Aging and age-related diseases

As UCPs are involved in superoxide as well as ROS production, they are thought to cause age-related disease [45-47]. Depending on the “uncoupling to survive” hypothesis some previous research was able to build a positive correlation between increased lifespan and proton conductance in skeletal muscle mitochondria along with evidence for lifespan extension on dinitrophenol administration [48,49]. Additionally, a controversial explanation was found from the experiment on the effects of uncoupling proteins on lifespan in both flies and mice [50-52]. Furthermore, mild uncoupling may prove effective in treating pathologies caused by high ROS production. It is important to understand the effect of mild uncoupling at the cellular level as well as describe the physiological mechanism of UCP activation [51]. It is believed that the mitochondria in living cells, features a universal mechanism is completely able to prevent Mitochondrial Reactivate Oxygen Species (mROS) production as they have the potential to supply great deal of mROS. The mechanism causes mild depolarization of the inner mitochondrial membrane, decrease the membrane potential to a level sufficient to make ATP which might be insufficient to get mROS. Kasumov, et al. [53] assume that an mROS formation and aging are dependent on the cyclic low-amplitude swelling-shrinkage of mitochondria. According to the mechano-chemiosmotic mechanism an asymmetric contact of dimers of opposite cyt bc1 complexes is formed in the intracristae space during shrinkage of organelles, which is a mechanical regulator of electron transfer from the [2Fe-2S] cluster to heme c1. Hence, mROS is formed when the mitochondria are in a swollen state, and the amount of ROS depends on the time during which the mitochondria are in the swollen state. Reportedly, aging is caused by mild depolarization process in short-lived mice, leading to chronic poisoning of the organism with mROS whereas mild depolarization still functions for several years in long-lived naked mole rats and bats.

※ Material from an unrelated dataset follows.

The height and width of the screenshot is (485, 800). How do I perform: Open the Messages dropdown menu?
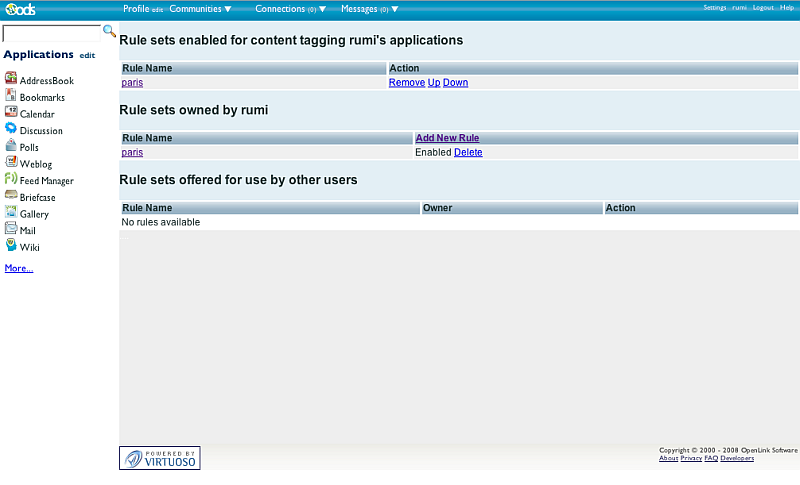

In fine, mitochondria can serve as a major site of oxygen consumption as well as a major source of endogenous oxidative stress. Researchers have performed a numerous research by using chemical inhibitors to identify site-specific defects in the respiratory chain where electrons leak and how ROS production increase [44]. In the aerobic eukaryotic cell, the mitochondrial electron transfer for oxidative ATP regeneration is responsible for the production of Reactive Oxygen Species (ROS) which is a dangerous factor causing oxidative damage and aging. ROS have physiological impact on the survivability of the eukaryotes as they can contribute to signaling as well as oxidative damage in cells (Figure 3). The regulation of the electron/ proton leakage through the mitochondrial electron transport chain has been schematically shown in the proposed models as presented by figures 4 and 5. Finally, in the proposed model through figure 6, the increased electron leakage has been shown to account for the mitochondrial dysfunction as well as the generation of oxidative stress.

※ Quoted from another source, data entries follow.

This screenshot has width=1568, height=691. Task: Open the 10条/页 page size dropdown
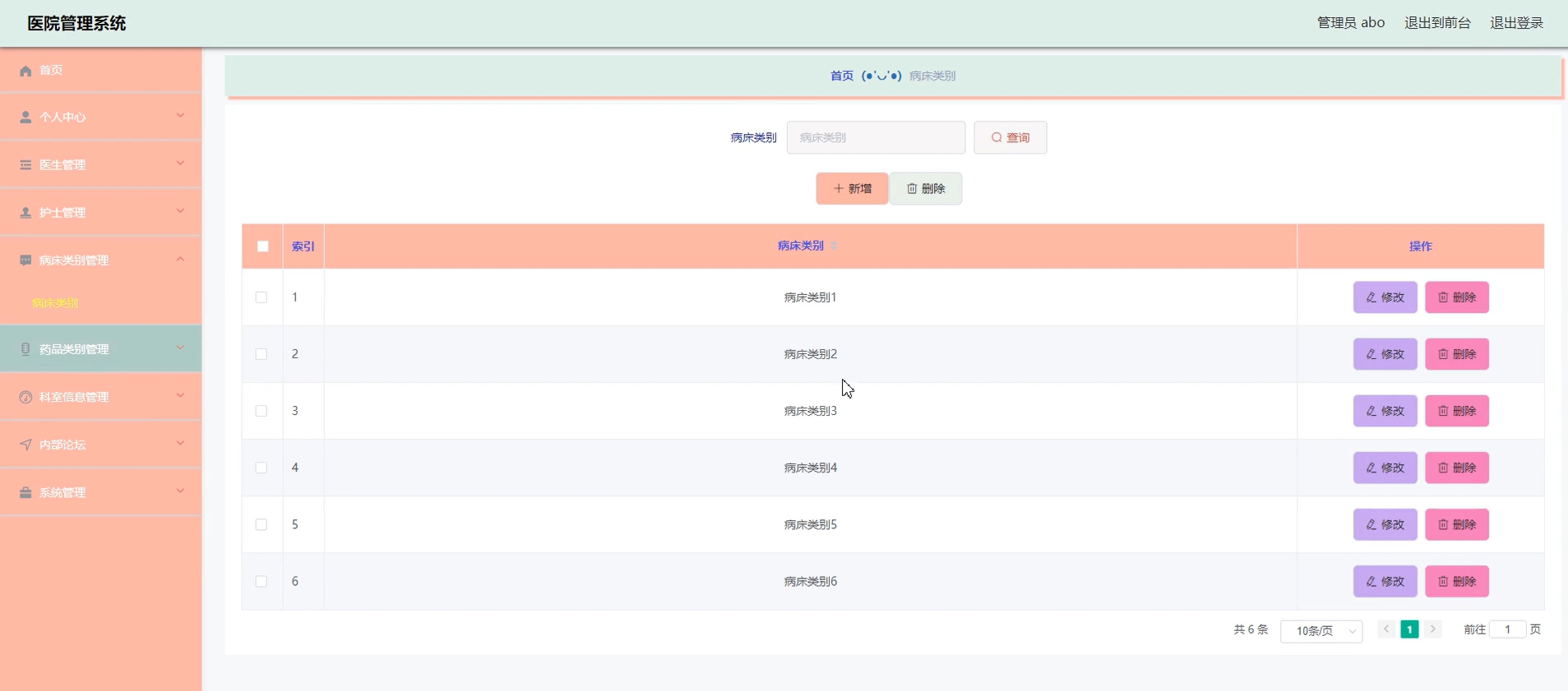pyautogui.click(x=1321, y=631)
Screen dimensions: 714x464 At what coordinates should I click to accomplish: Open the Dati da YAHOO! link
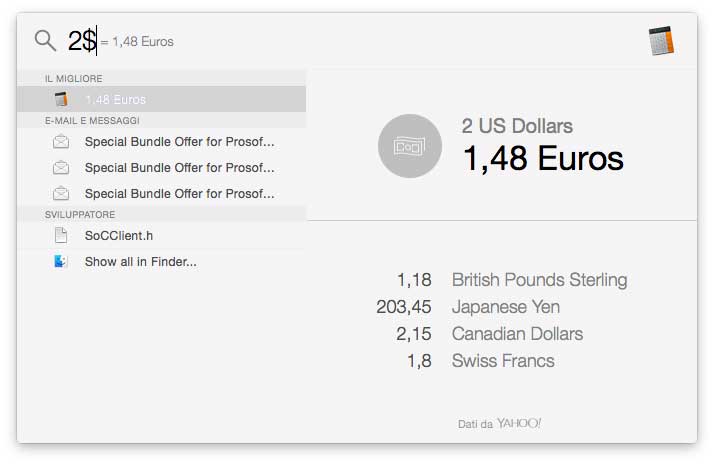click(x=500, y=424)
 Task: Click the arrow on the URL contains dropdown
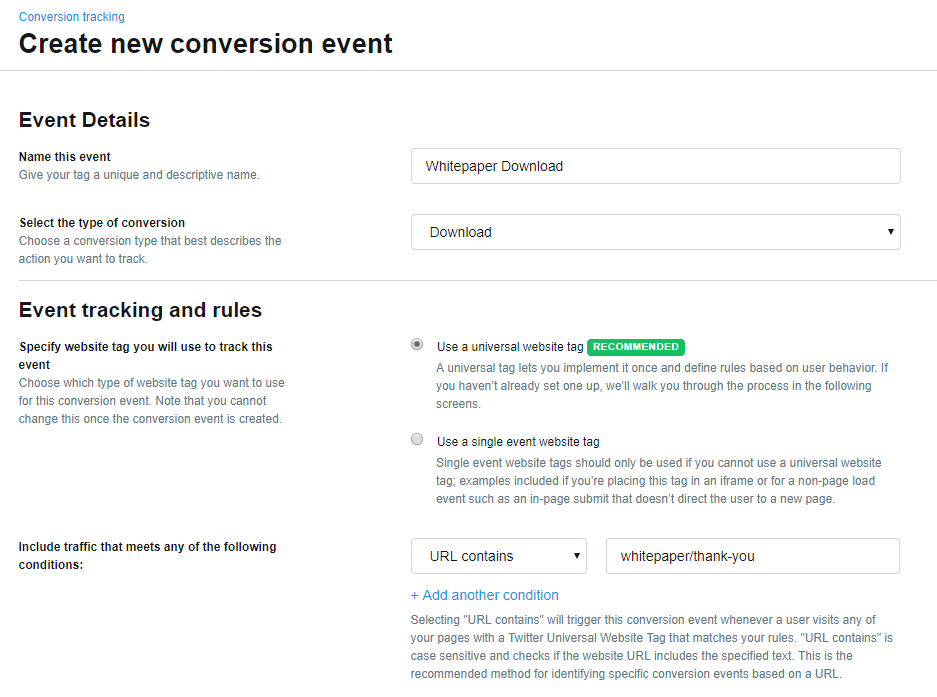pos(577,556)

The dynamic functions of mitochondria have built up a major impact on our modern science due to the growing number of age-associated pathogenesis caused by mitochondria. Similar to the previous reports, current review also incremented to the idea that when electrons leak from the electron transport chain due to any factor such as chemical inhibition or the site-specific defect, the normal respiration is hampered and an elevated level of the ROS is noticed which is indeed detrimental for the health. The novelty of this article lies under the proposed models of both the proton and electron leakage as well as the regulation scheme. However, new scientific methodology and research will be more applicable to clearly understand the response of electron transport process in response to the oxidative stress. Such mitochondrial dynamics will lead to new therapeutic approaches for the prevention or amelioration of age-associated degenerative diseases.